Download an HTML page using Ruby
While a page on a web-site is totally different from a file, several languages provide a way to read them as if they were regular files. I am not sure if this is a good idea, but it certainly works for some people.
In Ruby the open-uri modules provides this simplified interface.
After loading the module with require it overrides the standard open function so from now on, in addition to opening regular files, it will be able to 'open' URLs as well. Of course it can only open them read-only as we can only fetch pages cannot push them out, but it can get all kinds of additional parameters.
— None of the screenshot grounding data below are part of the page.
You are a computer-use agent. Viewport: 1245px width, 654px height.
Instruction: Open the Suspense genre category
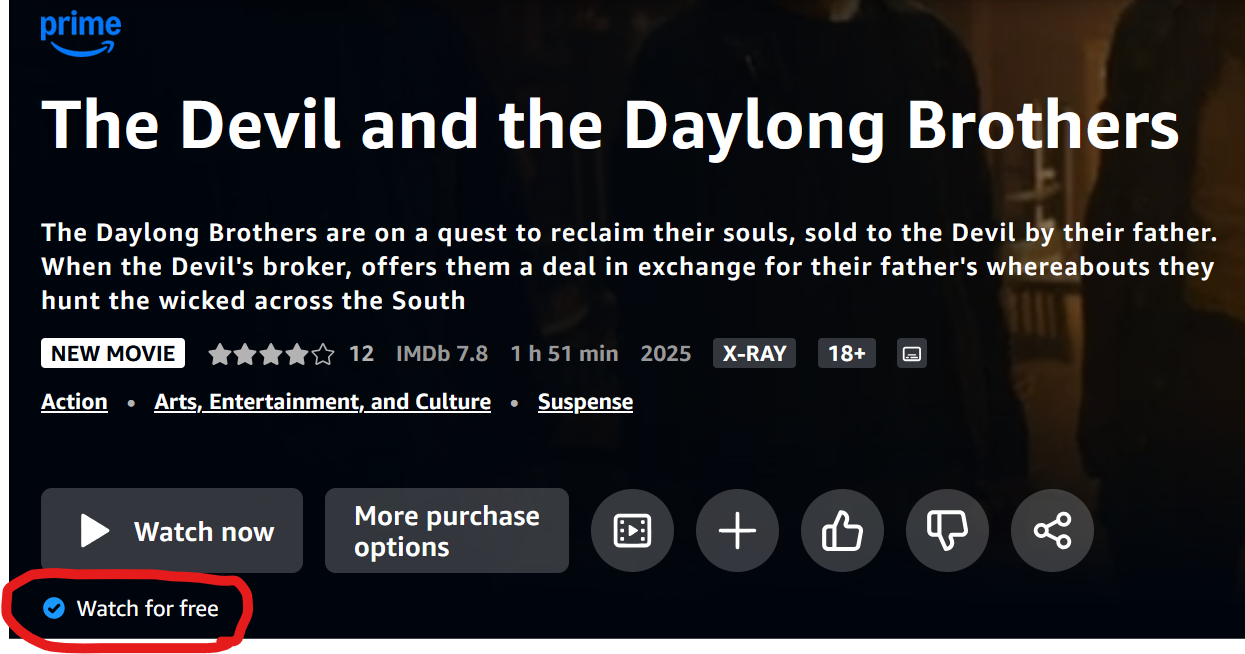click(x=585, y=401)
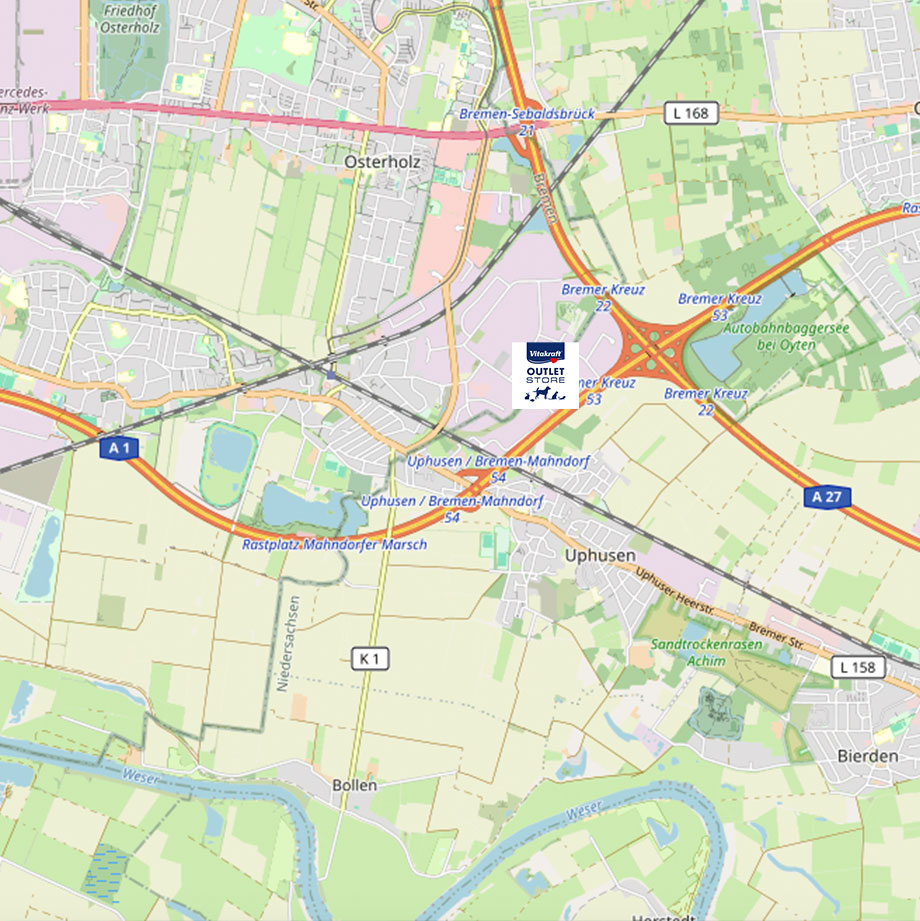Viewport: 920px width, 921px height.
Task: Click the Niedersachsen border label
Action: pos(289,644)
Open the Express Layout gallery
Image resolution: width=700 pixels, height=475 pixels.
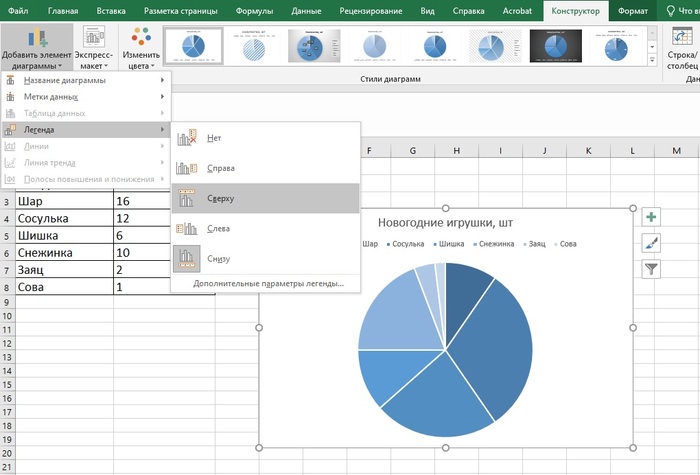click(95, 45)
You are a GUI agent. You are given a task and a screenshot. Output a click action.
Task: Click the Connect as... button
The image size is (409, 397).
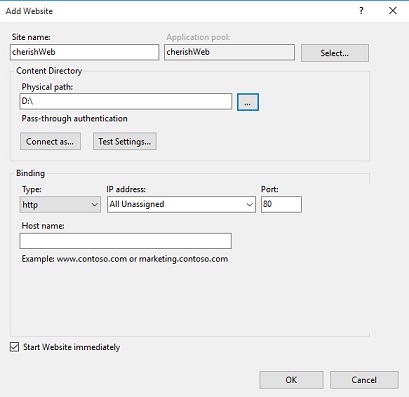(50, 141)
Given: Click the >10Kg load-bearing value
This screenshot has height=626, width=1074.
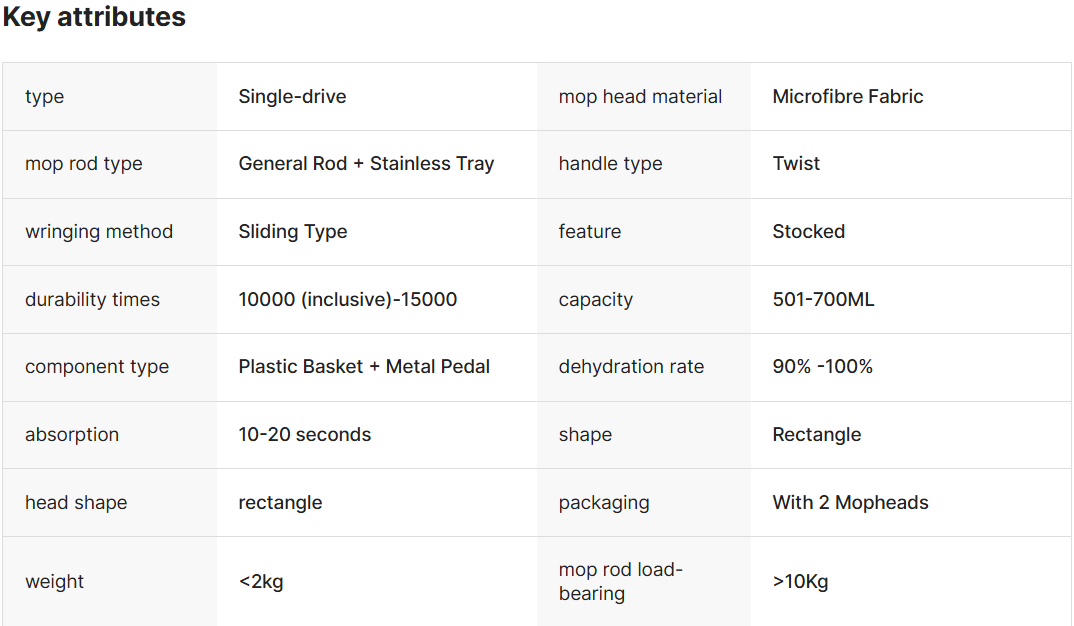Looking at the screenshot, I should point(800,582).
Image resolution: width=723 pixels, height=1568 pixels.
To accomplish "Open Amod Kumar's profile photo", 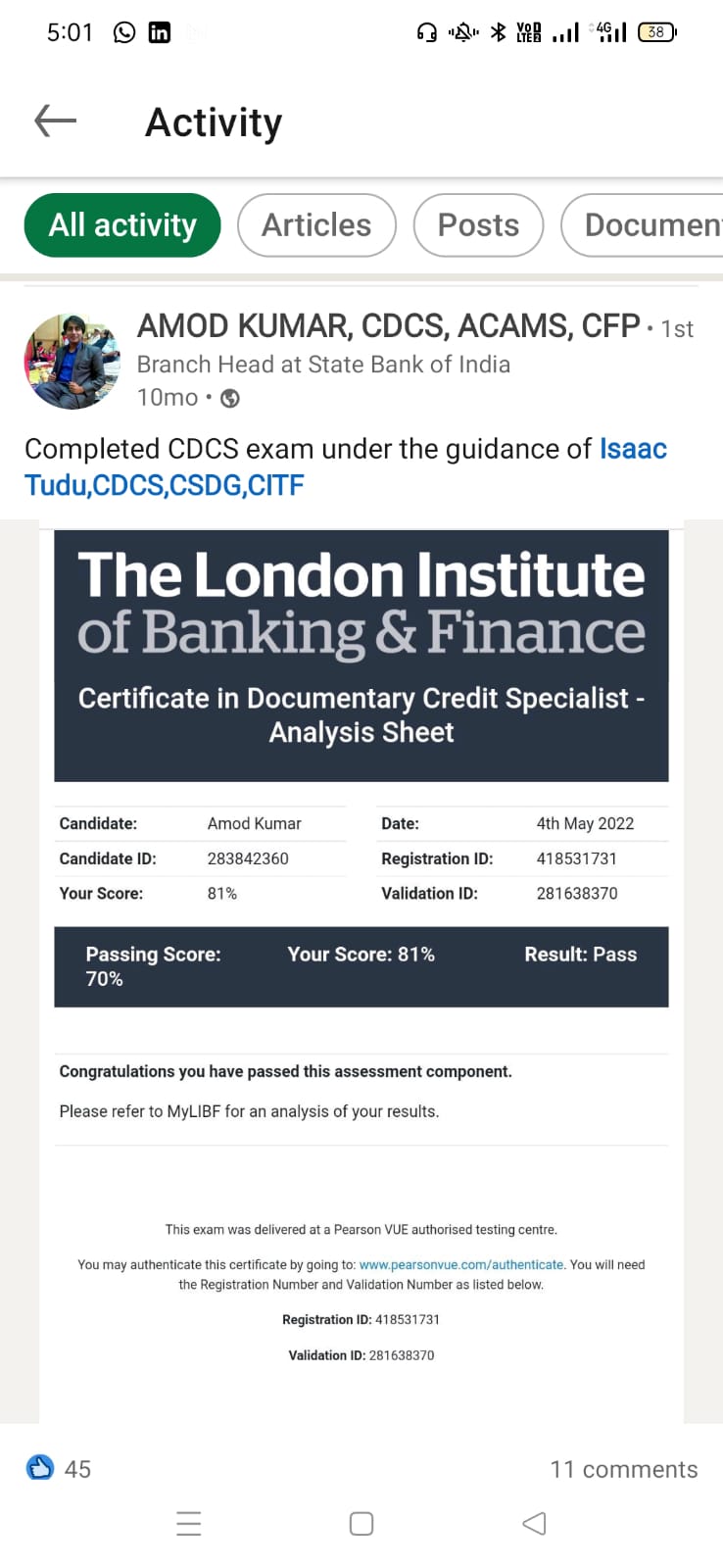I will point(72,362).
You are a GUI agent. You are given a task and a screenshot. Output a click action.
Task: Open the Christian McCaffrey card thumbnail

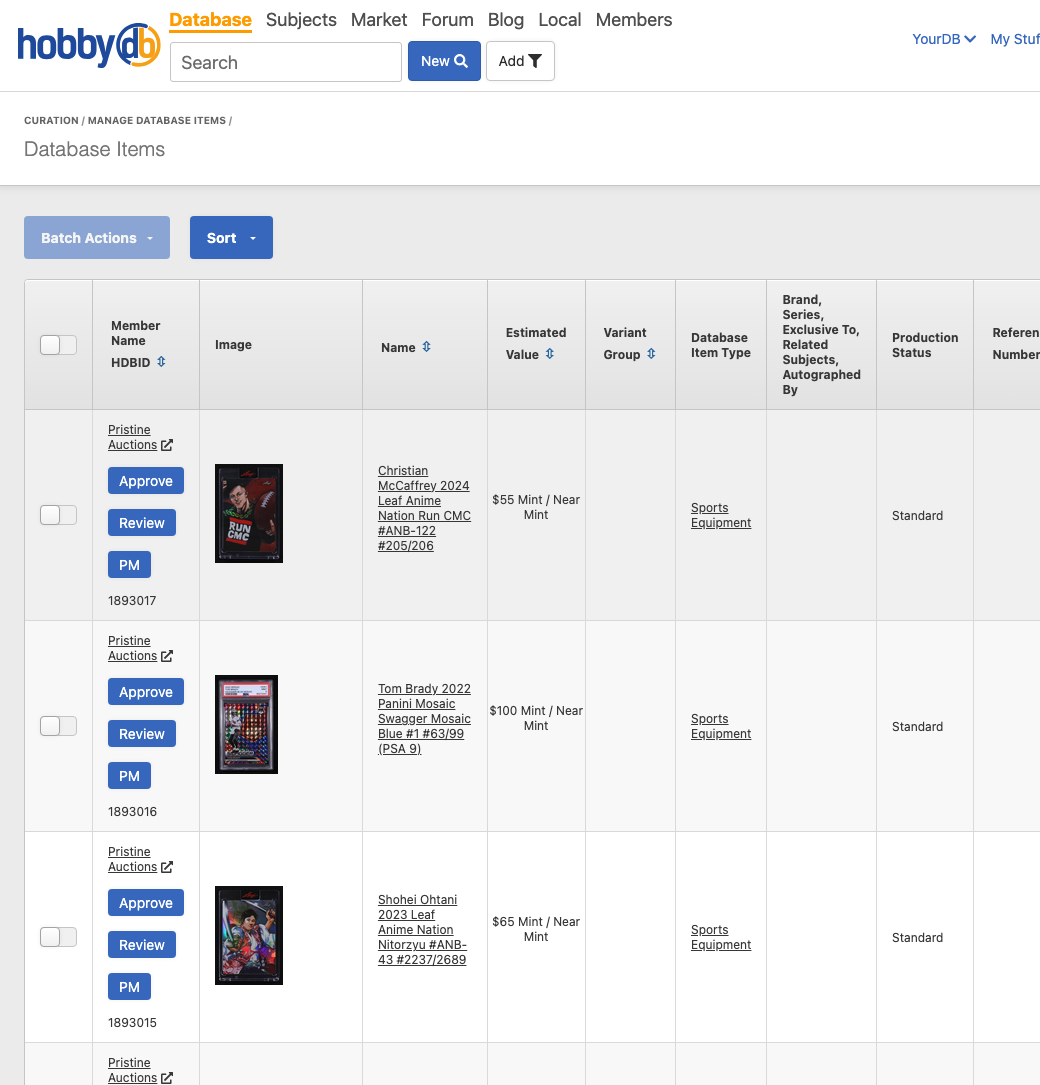[249, 513]
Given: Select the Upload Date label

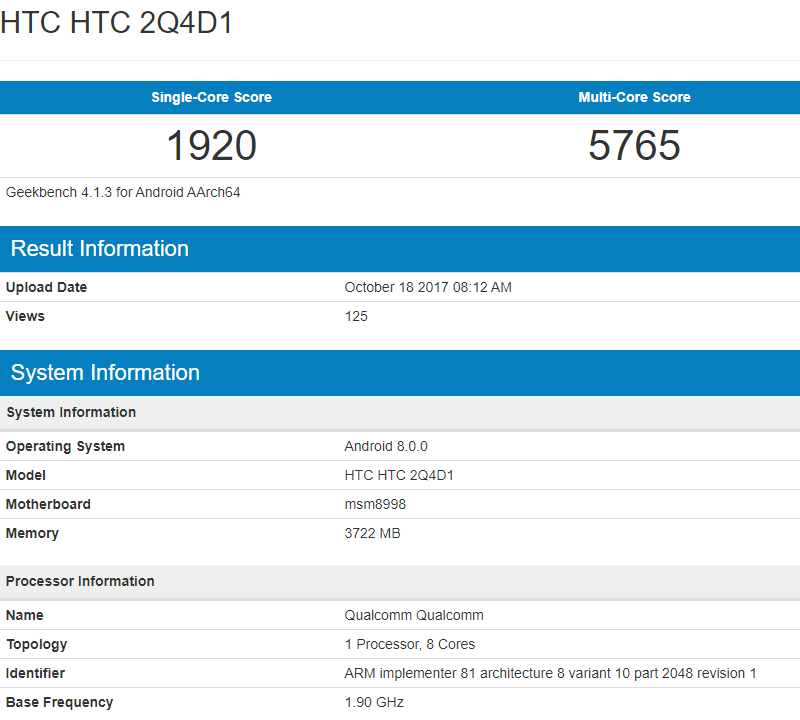Looking at the screenshot, I should point(46,287).
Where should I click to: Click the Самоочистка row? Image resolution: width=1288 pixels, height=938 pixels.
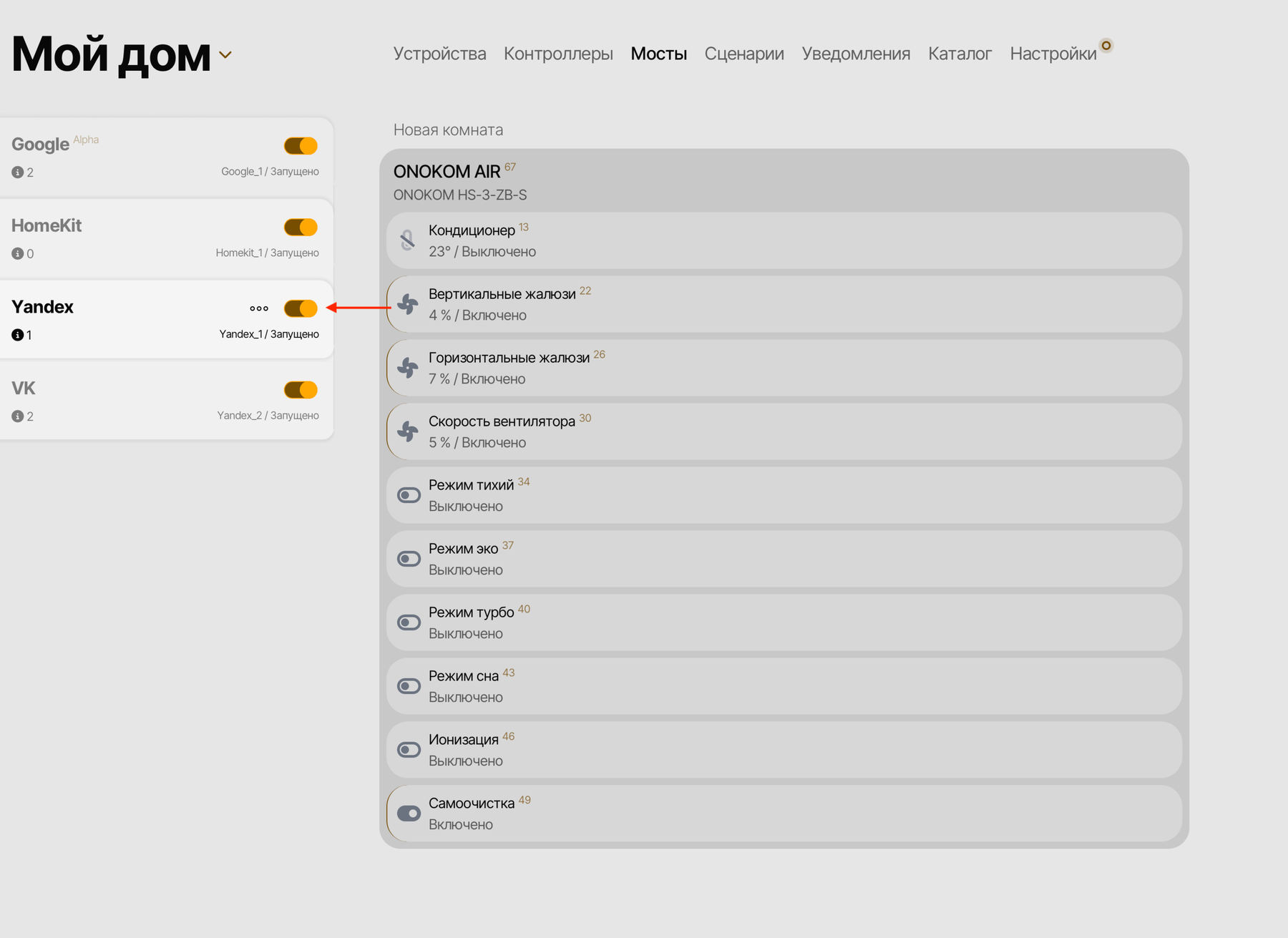(x=784, y=814)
require 'open-uri' url = 'http://code-maven.com/' fh = open(url) html = fh.read puts html
The open in such cases will return an instance of StringIO. If we were printing out the contet of fh we would get:
puts fh # #<StringIO:0x007fc41c8bc238>
Once we get the object we can apply the same methods as on regular filehandle. For example we can use the read method to read in the content of the whole page. As opposed to the case when we read regular files, in this case there is no efficiency reason to read the content line-by-line. The way HTTP works it does not make much sense. By the time we start reading the page the whole document have arrived and is located in the memory of our program. We can as well copy it to our internal variable using the read method.
Lie about who are we
When a browser access a web site it tells the site what kind of browser is that, which version etc. The same happens when we "open" a web page using the open function supplied by the open-uri module.
By default opern-uri calls it 'browser' Ruby which does not say mutch. We can change it to whatever we want by passing "User-Agent" to the open call:
require 'open-uri' url = 'http://code-maven.com/' fh = open(url, "User-Agent" => "Code-Maven-Example (see: http://code-maven.com/download-a-page-using-ruby )" ) html = fh.read puts html
This string will be written in the Access log of the web server we connect to.
Published on 2015-10-11